It's interesting that some of the greatest horror movie classics of all time were B-pictures often made on shoestring budgets (consider, for instance, the original "Halloween," "Night of the Living Dead," and "Cat People"). Slotting nicely within this formula is arguably the best scary movie of the 1950s, Don Siegel's "Invasion of the Body Snatchers," which works across many subgenres, including the paranoid political thriller and the alien invasion sci-fi flick. Over 60 years later, the original continues to hold us tight in its suspenseful grip. Here are some of the reasons why, as discussed yesterday at CineVerse:
WHAT DID YOU FIND DIFFERENT, REFRESHING OR UNEXPECTED ABOUT INVASION OF THE BODY SNATCHERS?
- The story moves along at a fast clip, building tension with a quickening pace and unrelenting directorial style.
- The opening and ending feel tacked on and forced, as if the filmmakers were bowing to pressure from censors and popular thought that the film was too bleak and frightening. There seems to some hope at the conclusion, as if suggesting that we need to wake up and begin to fight back; the last words are “it’s an emergency!”
- There isn’t much “sci-fi” here; lots of fiction, but not much science. In other words, the aliens look just like us, and there aren’t many special effects and no spacecraft or otherworldly technology shown.
WHAT THEMES ARE AT WORK IN THIS MOVIE?
- Fear of infiltration from outside forces—including infiltration of political forces like communism. This film examines “society’s fear of the things that lie outside its rigid conservative confines,” according to reviewer Richard Scheib.

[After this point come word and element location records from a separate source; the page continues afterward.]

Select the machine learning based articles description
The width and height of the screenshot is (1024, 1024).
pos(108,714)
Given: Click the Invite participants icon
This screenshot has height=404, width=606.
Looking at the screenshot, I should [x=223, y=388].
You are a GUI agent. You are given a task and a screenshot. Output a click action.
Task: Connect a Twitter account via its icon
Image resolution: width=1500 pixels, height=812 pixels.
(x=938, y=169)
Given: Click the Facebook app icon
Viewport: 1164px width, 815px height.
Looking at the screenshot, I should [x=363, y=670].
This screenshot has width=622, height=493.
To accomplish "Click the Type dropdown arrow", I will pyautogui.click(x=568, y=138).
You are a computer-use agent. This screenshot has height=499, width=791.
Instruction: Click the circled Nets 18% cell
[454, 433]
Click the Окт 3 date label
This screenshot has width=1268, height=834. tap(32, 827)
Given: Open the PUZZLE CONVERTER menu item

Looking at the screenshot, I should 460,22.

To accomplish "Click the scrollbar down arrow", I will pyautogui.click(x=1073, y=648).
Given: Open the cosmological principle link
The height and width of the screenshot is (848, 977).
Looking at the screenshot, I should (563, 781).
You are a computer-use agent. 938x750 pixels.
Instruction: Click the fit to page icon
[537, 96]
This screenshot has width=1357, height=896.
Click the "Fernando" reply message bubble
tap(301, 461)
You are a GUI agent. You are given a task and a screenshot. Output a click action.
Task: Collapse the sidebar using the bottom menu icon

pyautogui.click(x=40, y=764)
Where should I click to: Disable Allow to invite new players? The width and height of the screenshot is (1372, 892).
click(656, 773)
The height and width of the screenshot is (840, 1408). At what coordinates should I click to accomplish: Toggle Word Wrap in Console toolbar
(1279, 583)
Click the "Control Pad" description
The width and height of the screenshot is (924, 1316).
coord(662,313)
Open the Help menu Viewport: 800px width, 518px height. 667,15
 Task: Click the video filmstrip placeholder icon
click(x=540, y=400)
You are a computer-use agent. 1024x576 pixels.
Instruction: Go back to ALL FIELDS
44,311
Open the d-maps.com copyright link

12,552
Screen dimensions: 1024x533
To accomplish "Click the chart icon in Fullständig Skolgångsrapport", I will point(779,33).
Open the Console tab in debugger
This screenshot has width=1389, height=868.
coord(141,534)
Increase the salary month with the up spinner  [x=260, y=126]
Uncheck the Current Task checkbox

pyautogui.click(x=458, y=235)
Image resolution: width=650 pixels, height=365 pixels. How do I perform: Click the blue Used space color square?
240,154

The subtext explores Americans’ paranoia about communist infiltration into our society (with the pod people being conformist, non-emotional, unthinking communist clones). 1950s America was absorbed with the McCarthy communist witch hunts and was also fretful about the bomb.
- The peace and sanctity of small town suburbia is a myth; fear, anarchy and corruption can occur in a town with white picket fences.
- The survival of the nuclear family is under threat.
- The mind can figure out everything except itself, as the psychiatrist character says in the film; this reinforces the notion of the mysteries of human existence, and the existential dilemma of never being able to truly know yourself—which suggests that we are vulnerable to infiltration by outside forces.
- The value and sanctity of being an authentic human being who has his/her own mind and emotions.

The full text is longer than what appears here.